***** Sayfa metni

Emsal Mahkeme Kararı Ankara 7. Asliye Ticaret Mahkemesi 2021/503 E. 2022/51 K. 24.01.2022 T.

Görüntülediğiniz mahkeme kararı henüz kesinleşmemiştir. Yararlı olması amacıyla eklenmiştir.

T.C. ANKARA 7. ASLİYE TİCARET MAHKEMESİ
TÜRK MİLLETİ ADINA YARGILAMA YAPMAYA VE HÜKÜM VERMEYE YETKİLİ
T.C.
ANKARA GEREKÇELİ KARAR
7. ASLİYE TİCARET MAHKEMESİ

ESAS NO : 2021/503 Esas
KARAR NO : 2022/51

DAVA : Menfi Tespit (Kıymetli Evraktan Kaynaklanan)
DAVA TARİHİ : 03/09/2021
KARAR TARİHİ : 24/01/2022
KARAR Y.TARİHİ : 25/01/2022
Mahkememizde görülmekte olan Menfi Tespit (Kıymetli Evraktan Kaynaklanan) davasının yapılan açık yargılaması sonunda;
İDDİA :
Davacı vekili dava dilekçesinde özetle; müvekkili aleyhine Ankara … Müdürlüğünün … sayılı dosyası ile kambiyo senetlerine mahsus haciz yolu ile ilamsız icra takibi başlatıldığını, takip dayanağı 12/12/2018 düzenleme tarihli, 12/03/2019 vadeli ve 200.000,00 TL bedelli bono olduğunu, takip dayağın bononun davalı şirket yetkilisi … ile aynı soyada sahip diğer davalı … adına düzenlenmiş olduğu, ödeme taahhüdünde bulunan kişinin ise … olduğunu, takip konusu bonoda borçlu …’in TC kimlik numarası, adresi ve imzasının bulunmadığını, bonoda borçlunun adresi olarak … Çankaya/Ankara olarak belirtildiği, bu adrese ödeme emrinin gönderildiği ve ödeme emrine itiraz edilmemesi üzerine takibin kesinleştiği ve alacaklı vekilinin talebi üzerine haciz işlemleri başlatıldığını, söz konusu icra takibinin müvekkiline ödeme emri tebliğ edilmeden takip yapıldığını ve akabinde haciz işlemeleri için müvekkilinin kimlik bilgileri verilerek sonradan dahil edildiğini, müvekkiline haciz işlemleri yapıldığını, takip konusu bononun sahte olarak düzenlendiğini, bono üzerindeki adresin müvekkiline ait olmadığından hileli olarak bu adresin belirtildiğini, müvekkilinin itiraz hakkının elinden alındığını, alacaklı tarafı tanımadığını, ödeme emrini teslim alan Gürkan Güldağ isimli şahsı da tanımadığını, 200.000,00 TL bedelli bonodaki imzanın müvekkiline ait olmadığını, takip ve haciz işlemleri nedeniyle müvekkilinin maddi ve manevi zarara uğradığını belirterek 12/12/2018 düzenleme tarihli 12/03/2019 vadeli ve 200.000,00 TL bedelli bonodaki imza, borç ve ferilerinin nedeniyle davalılara borçlu olmadığının tespitine, telafisi güç ve imkansız zararların doğmasına engel olmak üzere dava sonuçlanıncaya kadar teminatsız olarak aksi halde uygun bir teminat karşılığında tedbiren takibin durdurulmasına, icar takibinin müvekkili yönünden iptaline, davalı aleyhine asıl alacağın %20’den aşağı olmamak üzere kötü niyet tazminatına hükmedilmesine karar verilmesini talep ve dava etmiştir.

**********

● Alıştırma yönergesi
Bono nedeniyle açılan menfi tespit davasına ait mahkeme kararını, son cümlesinden sonrasını yazarak sürdürün.

***** Veri bloğu

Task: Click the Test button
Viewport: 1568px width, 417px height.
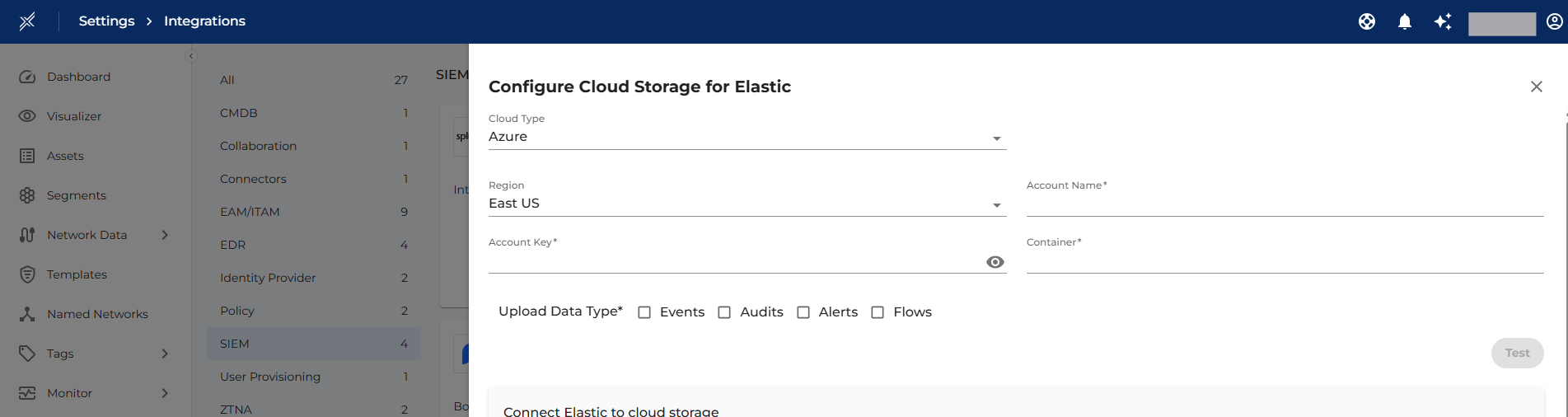Action: coord(1517,353)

**********

● Görev sonucu
SAVUNMA :
Dava dilekçesi davalı taraflara tebliğ edilmiş, davalılar süresi içeresinde cevap dilekçesi sunmamıştır.
YARGILAMA VE GEREKÇE :
Dava, menfi tespit istemine ilişkindir.
Senet fotokopisi, Ankara … Müdürlüğünün … sayılı takip dosyasının uyap evrakları, davacıya ait imza örneklerinin bulunduğu belge asılları ve diğer bilgi belgeler dosyada mevcuttur.
Ankara … Müdürlüğünün … sayılı takip dosyasının incelenmesinde; alacaklı … … Medikal Cihazları İnşaat Emlak … Ltd. Şti. vekili tarafından borçlu … aleyhine 12/12/2018 tanzim, 12/03/2019 vade tarihli 200.000,00 TL bonoya dayalı olarak 200.000,00 TL bono kaynaklı alacak, 36.000,00 TL KDV alacağı olmak üzere toplam 236.000,00 TL’nin tahsili için 11/06/2021 tarihinde kambiyo senetlerine özgü yolla takip başlatıldığı anlaşılmıştır.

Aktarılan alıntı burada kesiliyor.